Anyway. Today was better. Not great, but improving slowly. 

Worse

Score: -3

Today was largely awful. I got made fun of and yelled at by a co worker and felt severely depressed all day. I thought it might be ok this morning but that evaporated into unquenchable sadness. My depression is rapidly becoming worse, and I am taking evasive action. 

I don’t really have the words to go into the various things which have pushed me down today. I’m not in trouble at work, quite the contrary. The idiot who felt like it was his place to scold me today was reprimanded and given direction to not talk to me anymore. I had a pretty revealing chat with my two supervisors today, and they really treated me like a peer. So that was good. 

But I still feel acutely bad. I cried several times once I got home, and sat in the hot shower twice trying to get my mind off the sadness. I just have to hope that tomorrow is a better day. If it is not, I am considering going to the mental hospital and admiring myself. 

I am going to talk to my psychiatrist tomorrow and hopefully there is something we can do to get me straightened out. 

Down

Score: +0.5

Some days, the cards just aren’t very good. When I woke up today, I knew things were not right. I was mopey, depressed, and dwelling on some trauma from my divorce for no good reason. There was no instigator, besides the neurochemical culprit, I believe. So I went to work and got through 3/4 of it before going home for the day. I just didn’t feel like being mister customer service anymore. 
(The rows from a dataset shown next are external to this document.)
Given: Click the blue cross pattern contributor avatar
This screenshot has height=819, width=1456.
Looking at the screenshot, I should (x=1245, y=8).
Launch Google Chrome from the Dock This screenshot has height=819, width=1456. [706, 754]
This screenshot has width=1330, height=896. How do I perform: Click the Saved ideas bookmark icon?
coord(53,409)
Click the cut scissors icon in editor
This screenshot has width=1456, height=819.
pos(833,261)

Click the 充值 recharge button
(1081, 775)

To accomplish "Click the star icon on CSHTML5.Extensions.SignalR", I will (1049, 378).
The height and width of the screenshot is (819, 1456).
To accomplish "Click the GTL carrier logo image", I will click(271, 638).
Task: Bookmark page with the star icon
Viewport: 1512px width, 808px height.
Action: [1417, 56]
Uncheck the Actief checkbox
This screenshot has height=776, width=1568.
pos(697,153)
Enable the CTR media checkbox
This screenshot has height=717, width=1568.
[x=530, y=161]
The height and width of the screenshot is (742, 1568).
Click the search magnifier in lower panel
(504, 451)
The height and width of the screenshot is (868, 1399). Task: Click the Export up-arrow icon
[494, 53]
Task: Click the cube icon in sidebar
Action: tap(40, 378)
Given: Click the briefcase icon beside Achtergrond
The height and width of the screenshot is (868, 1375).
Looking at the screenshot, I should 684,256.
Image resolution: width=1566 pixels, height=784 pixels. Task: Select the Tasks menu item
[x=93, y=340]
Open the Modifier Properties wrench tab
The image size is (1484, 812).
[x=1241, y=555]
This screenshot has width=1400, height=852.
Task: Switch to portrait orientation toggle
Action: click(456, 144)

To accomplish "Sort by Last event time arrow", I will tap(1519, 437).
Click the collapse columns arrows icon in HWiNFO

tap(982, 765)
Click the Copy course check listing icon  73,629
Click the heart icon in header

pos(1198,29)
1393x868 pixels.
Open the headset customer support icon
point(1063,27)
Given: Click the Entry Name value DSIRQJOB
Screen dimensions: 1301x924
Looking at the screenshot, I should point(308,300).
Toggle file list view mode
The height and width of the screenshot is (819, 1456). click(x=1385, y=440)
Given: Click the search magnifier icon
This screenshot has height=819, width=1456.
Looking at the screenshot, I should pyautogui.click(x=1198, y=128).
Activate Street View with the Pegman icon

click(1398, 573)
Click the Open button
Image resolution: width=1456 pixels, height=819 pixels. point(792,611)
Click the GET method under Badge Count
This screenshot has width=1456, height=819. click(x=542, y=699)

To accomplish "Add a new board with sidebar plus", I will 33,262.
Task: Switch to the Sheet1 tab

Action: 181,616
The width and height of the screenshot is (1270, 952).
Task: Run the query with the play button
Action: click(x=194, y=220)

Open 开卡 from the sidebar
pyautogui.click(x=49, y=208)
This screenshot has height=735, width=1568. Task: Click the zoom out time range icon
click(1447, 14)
Life has been more stressful than it was earlier this year. My workload has increased and I am busy handling high-level issues everyday. I have taken over ownership of the three ticketing systems our customers use to let us know they have a problem. And summer is the busiest time of year for what I do. I like my job, but it can be grating at times. 

My relationship with Amanda is being put to the test, as she battles out of the trough of severe depression. She is not working and going to a treatment program 3 days a week. She is seeing her therapist and psychiatrist regularly and is clearly walking the path to recovery. I know that her struggle is largely internal, so I do the best I can to help her sort through her anxieties and depressed thoughts. I will be there for her, however she needs me to be, and I will not let go of her. We are doing the best we can to survive this difficult time and maintain our collective sanity all the while. 

Today was a hard day. With Amanda’s advice, I am discontinuing smoking weed. I think I was using it to cope with my anxiety  and stress from work, and it is never good to rely on a substance to alliviate symptoms as the primary strategy. If I do smoke again, I will first have to prove to myself that I can go without it and still handle my life. It should be no different to have it or not have it. So I stopped today, and may not resume again until months have passed. Possibly longer. Until I am satasfied that I do not use it to treat a problem, but as a recreational activity with no negative context. 

I think things are going pretty good overall, but there are bound to be hiccups. Depression can derail me sometimes, but a good nights sleep can usually resolve the imbalances. So goodnight blog. It’s been a difficult  day, and I’m tired of feeling depressed.